The encampments totalled at least 261 vehicles with 11 legal notices and four court orders being issued to move some of them on.
On four occasions Lancashire Police were called and 30 other incidents were referred to Lancashire County Council as it involved highways land.
Council leader Miles Parkinson said Hyndburn is ‘sharing more of the burden’ in accommodating travellers and called on other councils to take their share.
The admission comes after council bosses received a report on Wednesday, October 22 which recommended that an additional 19 traveller pitches would have to be created in the next four years.
Hyndburn currently has 13 authorised sites which together have a total of 98 pitches of which 57 were occupied.
There are also two unauthorised sites at Moss Lane and Sough lane which have eight pitches of which six were occupied.
This makes Hyndburn the second highest provider of traveller accommodation in East Lancashire.
Coun Miles Parkinson said: “We have numerous sites for travellers unlike other councils across the North West.
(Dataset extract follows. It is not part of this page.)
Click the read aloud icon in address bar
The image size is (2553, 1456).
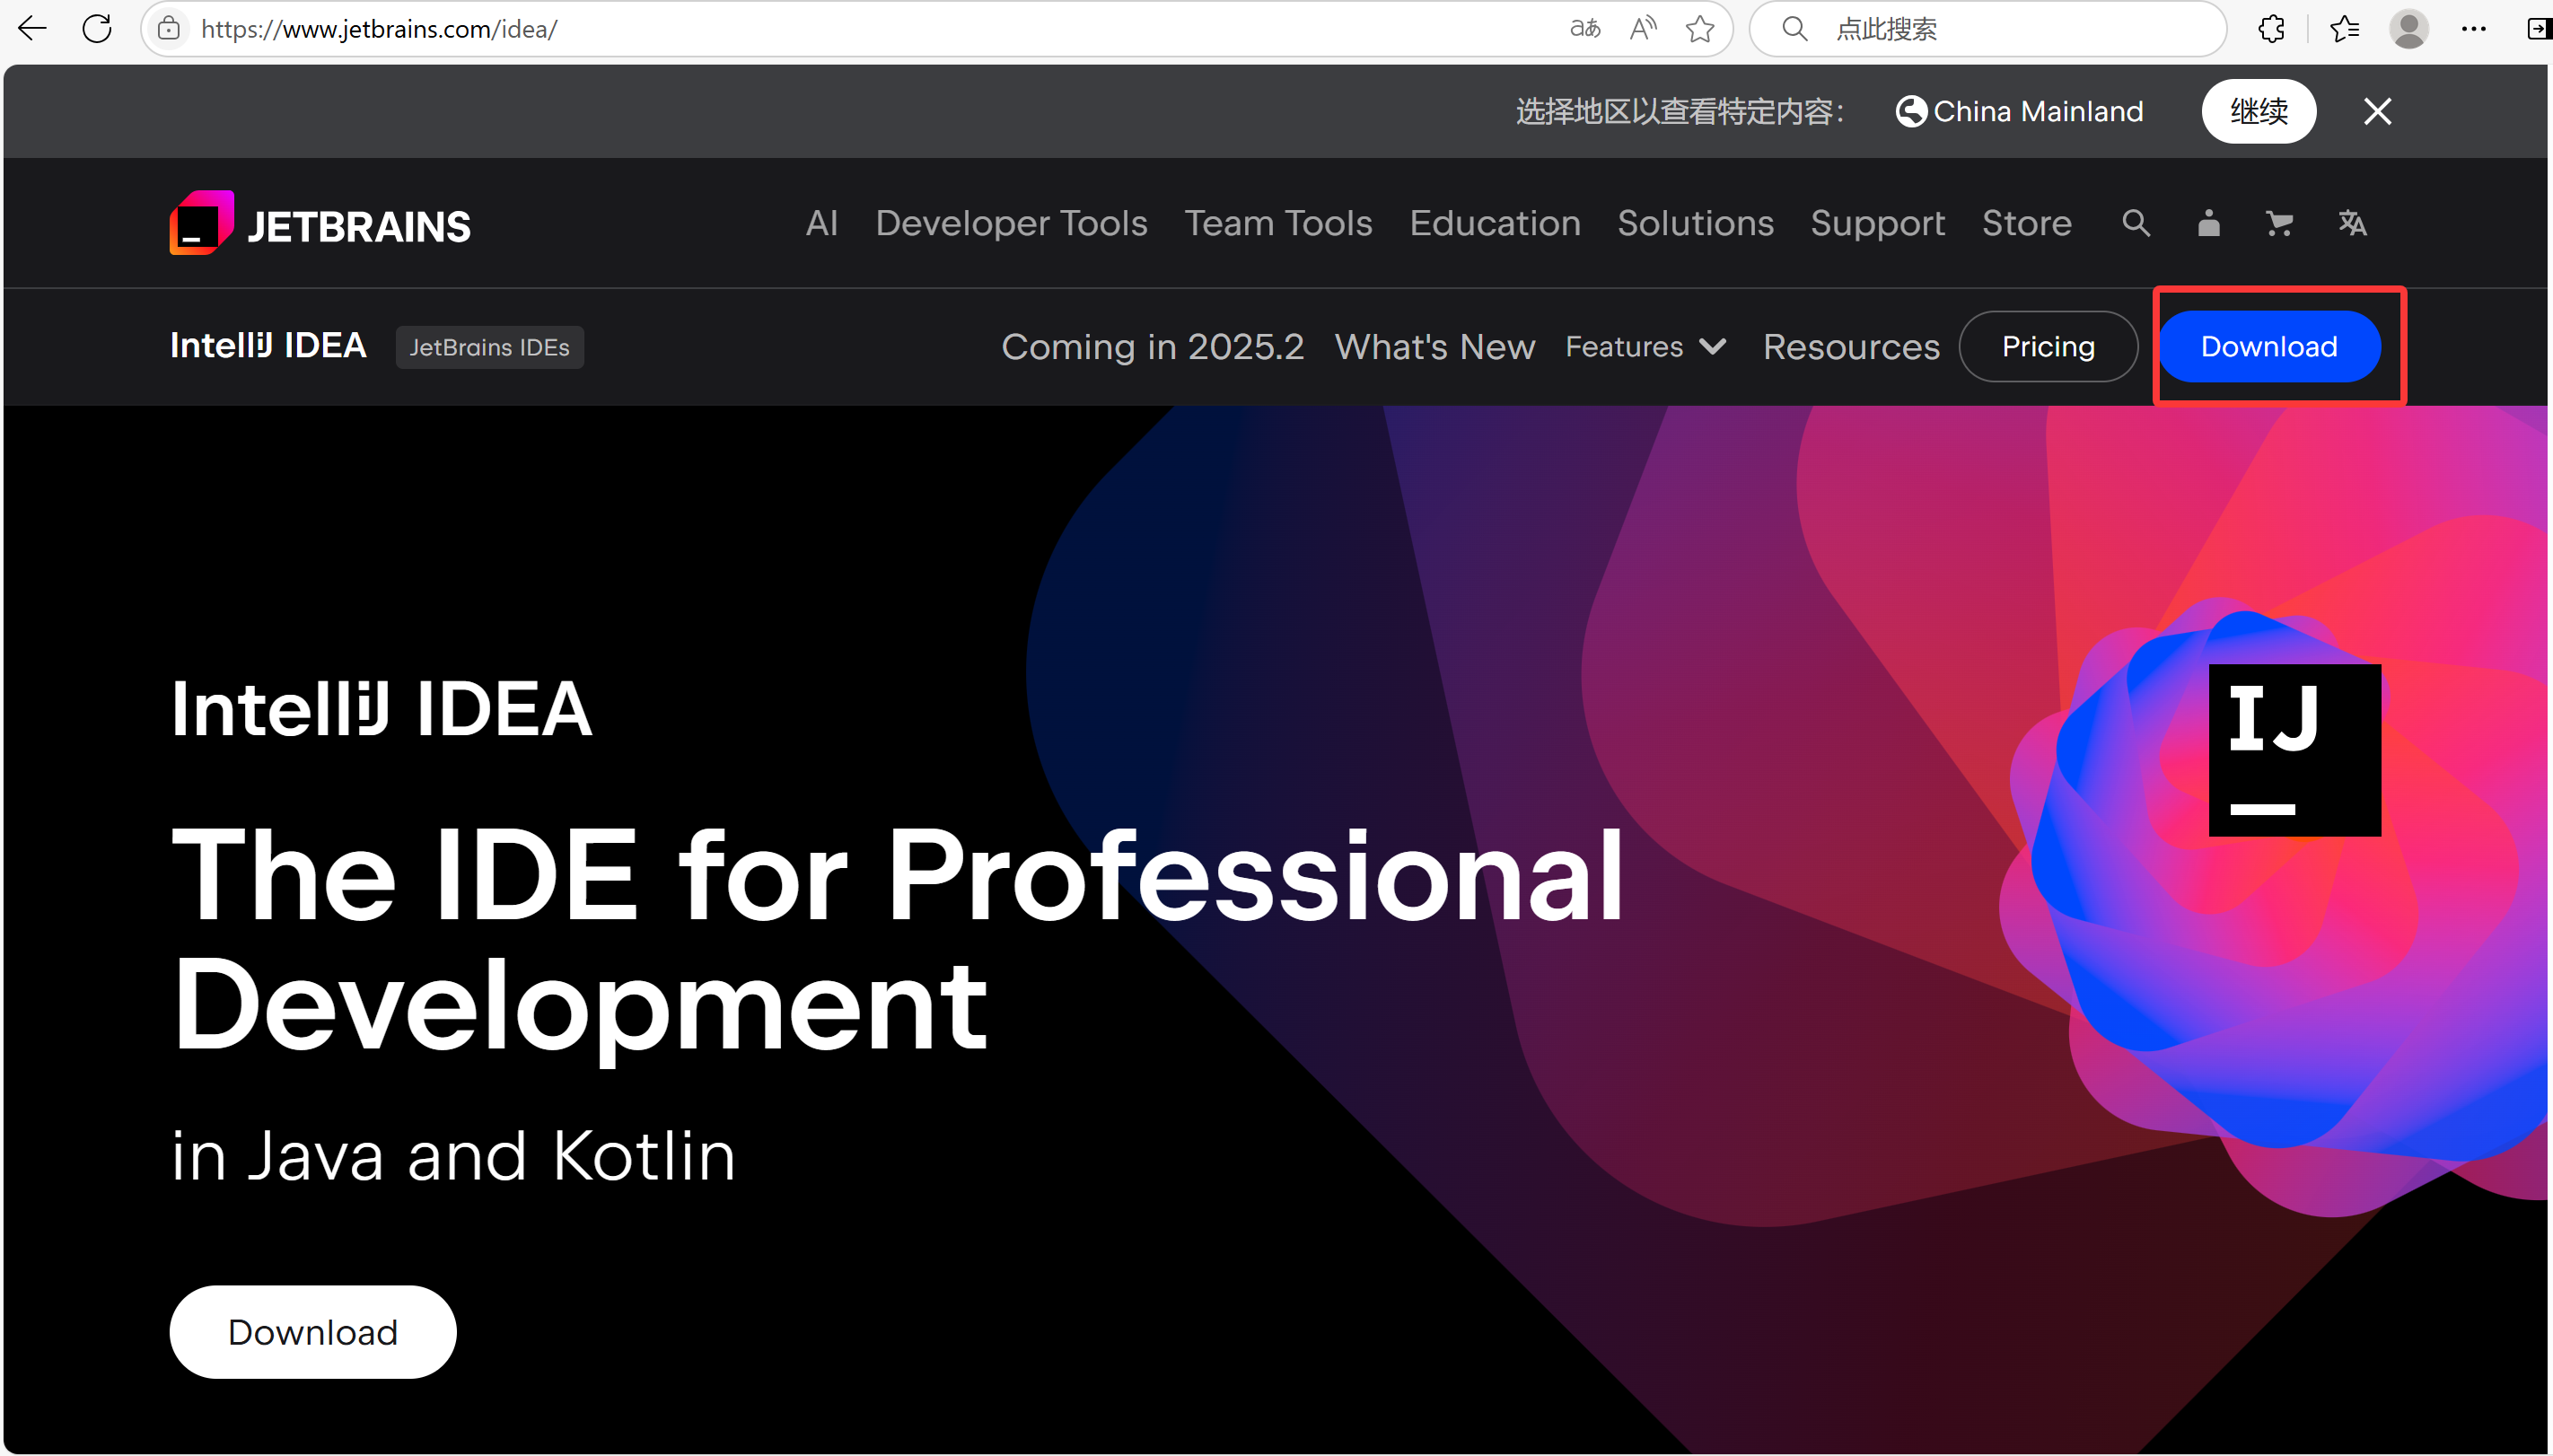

“Hyndburn has given more than its fair share of sites and there’s no need to go on sites that aren’t correctly licensed or have planning permission.
“It’s unfortunate that Hyndburn is sharing more of the burden and other councils aren’t setting aside sites for travellers to stop them failing to abide with the law.
“Others need to start putting a quota instead of just expecting Hyndburn Council to do everything.”
Figures released to the Observer by the council under a Freedom of Information request show how that the period between April 2012 and March 2013 saw the highest number of reported incidents, with 29 illegal encampments involving 78 vehicles.
Last year there were nine incidents involving 35 vehicles, including three in Church and one at The Coppice.
In 2009/10 court orders were served on encampments at Blackburn Road and Dale Street in Accrington and two camps were moved on by police.
Coun Parkinson said the cost of cleaning up after the illegal travellers is ‘totally unacceptable’ on the taxpayer.
He said: “Over the years we have done our utmost at stopping travellers going on public land by investing in bunding and fencing. We have a strong record on serving enforcement notices and have advised private owners how to make their land secure.
“We are a lot more pro-active because it costs the ratepayers money to clear up the faces and rubbish and other ancillaries left behind which is totally unacceptable.”
Tory councillor Peter Britcliffe said the borough has ‘more than its fair share’ of traveller sites.
He said: “There are more official sites here than in the whole of Cumbria and it’s time that other authorities pull their weight and relieve the burden.
“We need to encourage those travellers who come in to use the official sites. There are a lot of costs to the council in cleaning up after they leave and the time needed to deal with it.”